One good example is the overstatement of America's contribution to the war (though important, it was far from warranting the infamous argument: "If it hadn't been for us, you'd be speaking german") and the toned down role of the USSR and Britain, both of whom played a highly crucial part in the liberation of occupied mainland Europe.


----------



## polymorphikos (May 31, 2004)

Don't forget the ANZAC forces in Papua New Guinea and North Africa, who played crucial roles in defeating the Italians and holding back the Japanese. They took Port Morsby, and we literaly wouldn't be here without the ANZACs, and the US forces under McArthur. In Australia, however, we have something of an inverted problem. Everyone knows about the veterans of the Great War and the infamous stand at Gallipoli, and WWI diggers are virtualy deified in this country. However, WWII, by far the more important war to our country as most of nations involved in the first war were in in Europe, and we would probably have suffered few changes as a result of a lesser victory or even a loss, is greatly neglected. Few people understand the importance of it all, and "worship" the ANZACs of WWI for absolutely ridiculous reasons. Gallipoli was a massive defeat due to poor management by the British high command, and a very unfortunate incident, but we have to understand the actual play overall through the next thirty years to se all the mistakes made and such. Most people these days just see ANZAC Day as an excuse to get drunk, say our nation is great, talk about a masive defeat as though it were our nation's finest our, and then curse the British as sons-of-bitches (something this board frequently proves wrong) inspite of most of the responsibility landing on only a few officers's heads and Churchill going on to more than redeem himself later on.

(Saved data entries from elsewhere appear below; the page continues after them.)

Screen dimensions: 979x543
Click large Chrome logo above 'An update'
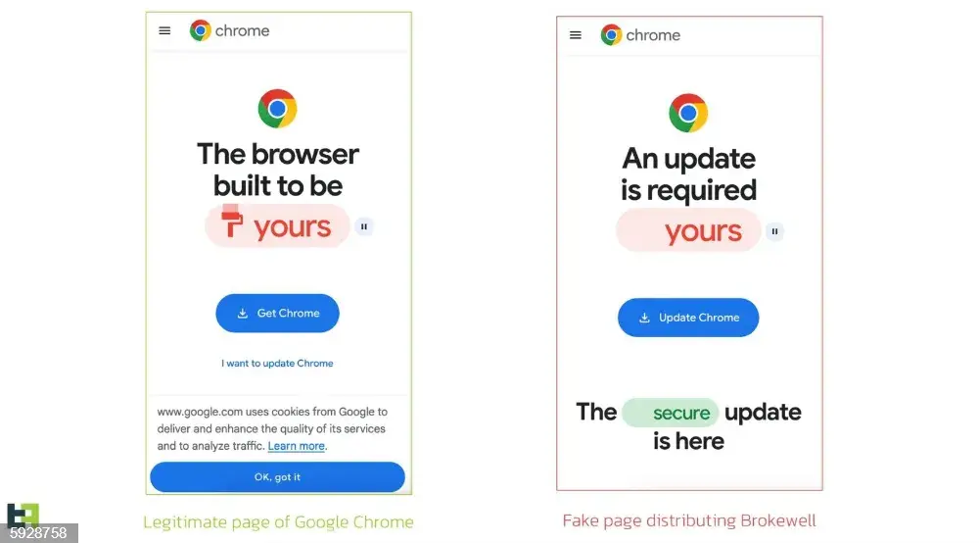[x=688, y=113]
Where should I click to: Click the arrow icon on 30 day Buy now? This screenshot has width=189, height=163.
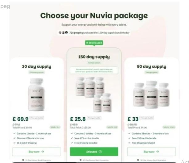click(x=43, y=152)

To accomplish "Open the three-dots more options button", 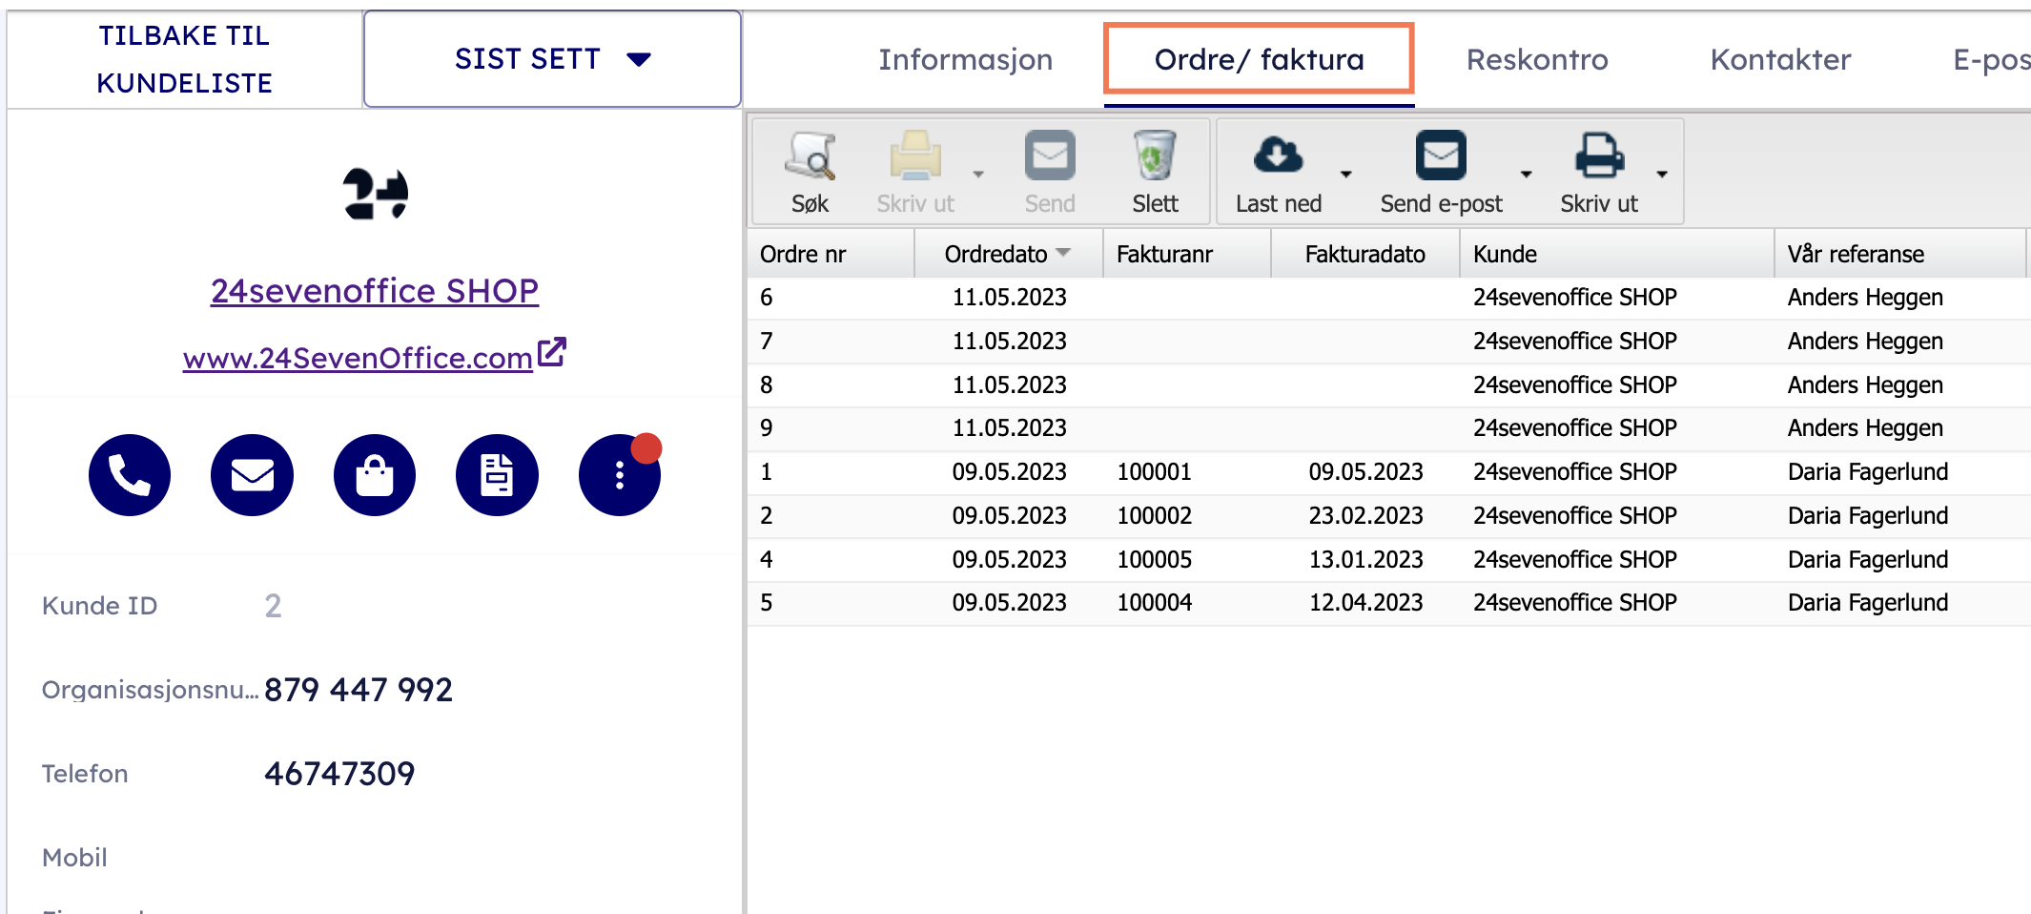I will (619, 475).
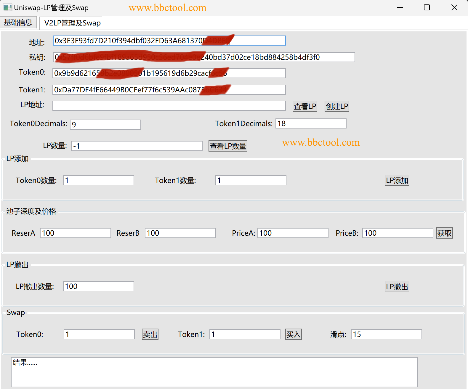The height and width of the screenshot is (389, 468).
Task: Focus the LP地址 input field
Action: [169, 106]
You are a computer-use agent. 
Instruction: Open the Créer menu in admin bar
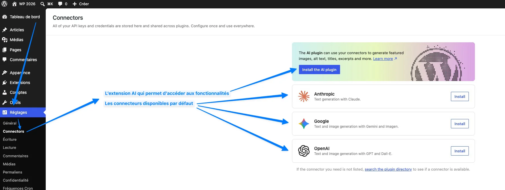(81, 4)
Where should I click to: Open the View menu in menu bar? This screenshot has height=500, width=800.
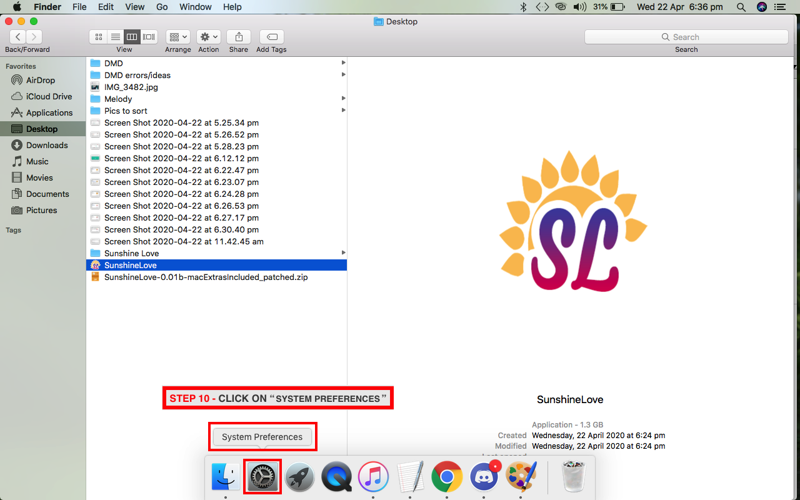(134, 7)
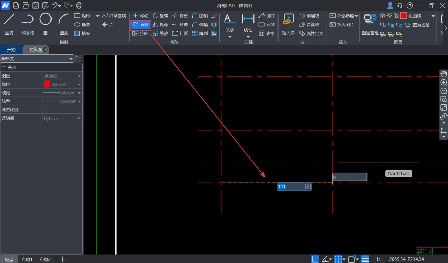Image resolution: width=448 pixels, height=263 pixels.
Task: Switch to the 开始 tab
Action: pyautogui.click(x=11, y=50)
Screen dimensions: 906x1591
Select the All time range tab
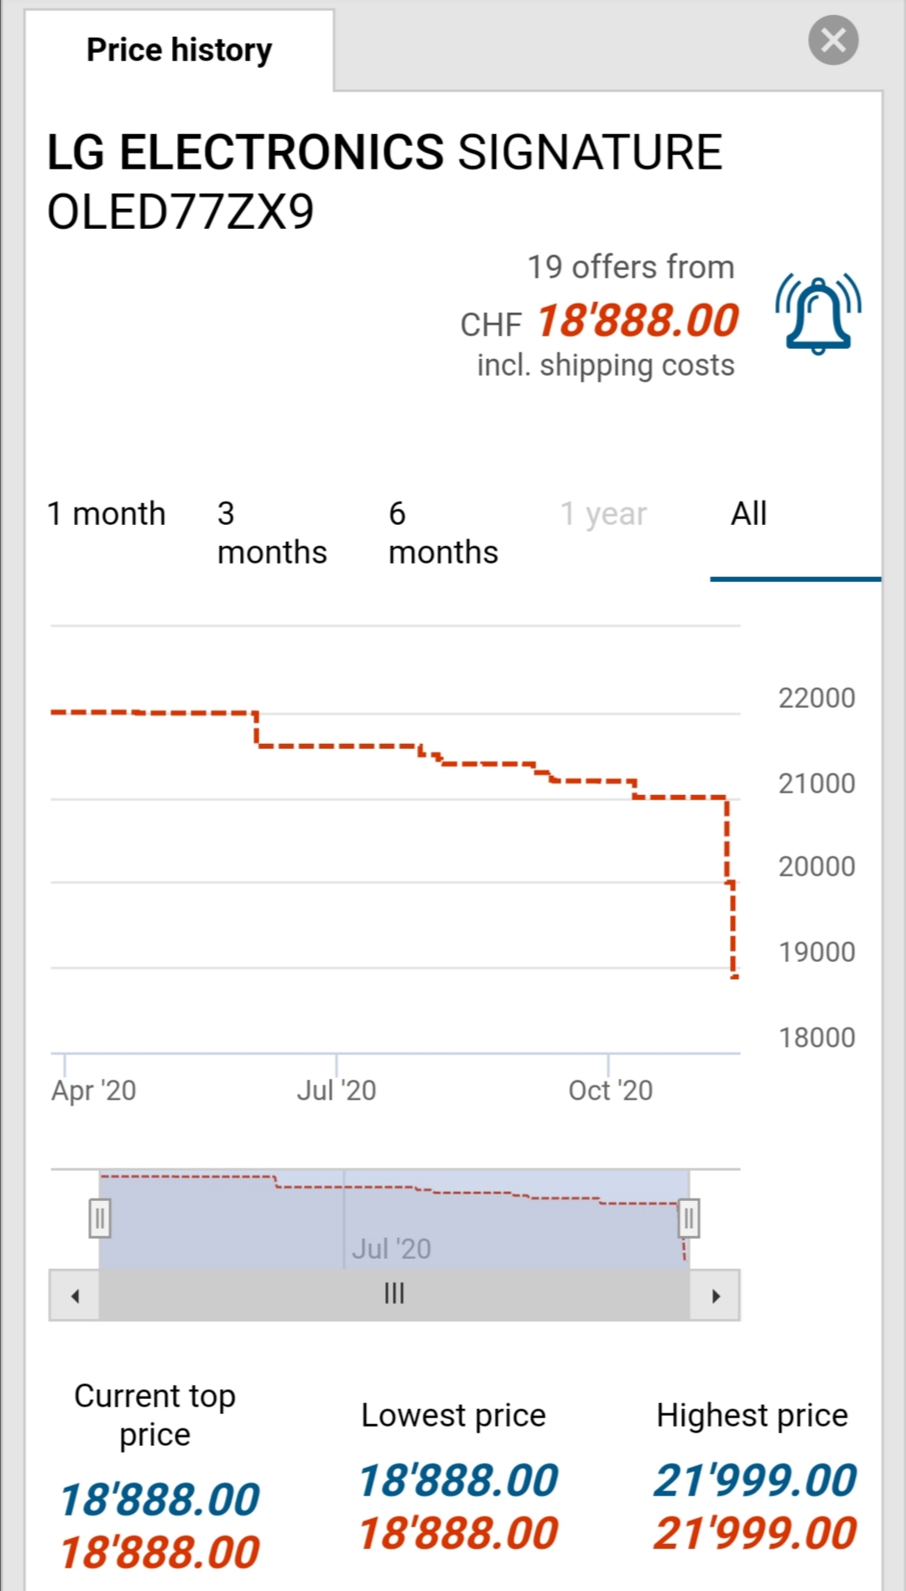pos(748,514)
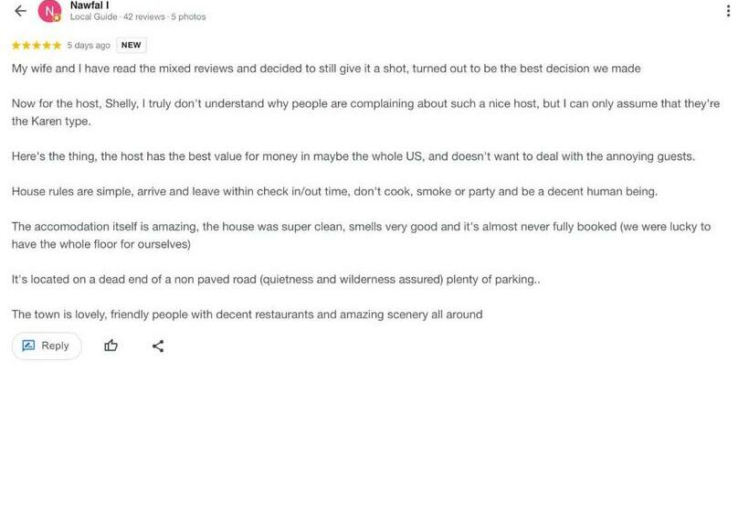This screenshot has height=512, width=749.
Task: Click the pink reviewer avatar with N
Action: pyautogui.click(x=48, y=11)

So. Got sidetracked and such. My rants are becoming more frequent.

<reaches for pills and swallows a handful> 

Aaah.


----------



## littlemissattitude (May 31, 2004)

Foxbat said:
			
		

> I was somewhat saddened to watch the news this morning - and find that a survey showed that many teenagers now have no idea what D Day was. Some thought that it happened in 1899 when president Denzel Washington invaded New Zealand (surely somebody is taking the mickey!).


I agree that it's sad that kids now don't have any idea of anything about World War II.  But it's even worse than that, really.  About twenty years ago, in the early 1980s, I took a college course in US history.  At that time, not even ten years after the end of the Vietnam conflict, most of the people in the class didn't know where Vietnam was or what went on there.  That was really shocking to me, especially since in this area we have - and had even then - such a high population of Vietnamese and Laotian (mostly Hmong) refugees.  In fact, last I heard Fresno county has the second largest Hmong population in the world outside of Laos.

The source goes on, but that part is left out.